Chapter 5 Genre Classification — An NLP approach
There may be marked differences between the musical features of country and rock songs, but to utilize audio features by themself would ignore another important aspect of music: the lyrics. Lyrics contain information that the audio features may not. Lyrics may betray the feeling that the sound may portray. We can use natural language processing (NLP) techniques on the song lyrics to quantify song lyrics. This will enable us to identify the sentiment of a song based on it’s lyrics alongside of the mood that is set by its tone. In addition we are able to identify clusters of related words, as we will later see. All of these techniques can be used to distinguish songs, artists, and genres from one and another.
The following will outline a process for creating clusters of related words and using them as a basis for a lyric based genre classification model.
To do this we will use three additional packages:
genius
: acquiring song lyricstidytext
: text mining with tidy toolstopicmodels
: package containing R implementations of topic models
In order to best understand the following code I recommend reading Tidy Text Mining by Julia Silge and David Robinson.
From here we frame the issue of genre classification as one of language rather than strict musical features. In creating this model we are attempting to see if there are linguistic differences between the lyrics of rock and country songs that can be captured, quantified, and classified using NLP and predictive modeling.
The steps that we will take to create this classification model are roughly as follows:
- Retrieve song lyrics
- Tokenization
- Removal of stop words
- Word stemming
- Create a document term matrix
- Create an LDA topic model
- Calculate LDA topic probabilities
- Create a model using class probabilities as features
Latent Dirichlet Allocation (LDA) is an unsupervised classification model that uses term-frequency (tf) of a document as input foollowing a bag of words approach.
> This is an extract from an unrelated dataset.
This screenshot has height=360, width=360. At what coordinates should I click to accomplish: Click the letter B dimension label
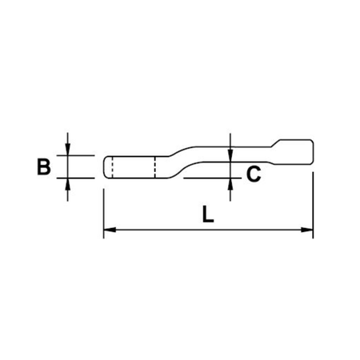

To create this LDA model, We first need to calculate the term-frequency of our documents (songs). And to do that, we need to process the song lyrics by tokenizing, removing stop-words, and stemming.
But we can’t get ahead of ourselves. We need the lyrics first.
5.1 Retrieving song lyrics
We will use add_genius()
with the charts table to get the song lyrics for each song. Below we are specifying the columns that contain the name of the artist and tracks respectively. The type
argument tells genius whether it will be fetching lyrics for a song or an album. Here we specify we are interested in "lyrics"
.
This is can be rather time consuming. So maybe go for a walk around the block. Make some tea. Have a moment to yourself.
library(genius)
charts_lyrics <- add_genius(charts, artist, title, type = "lyrics")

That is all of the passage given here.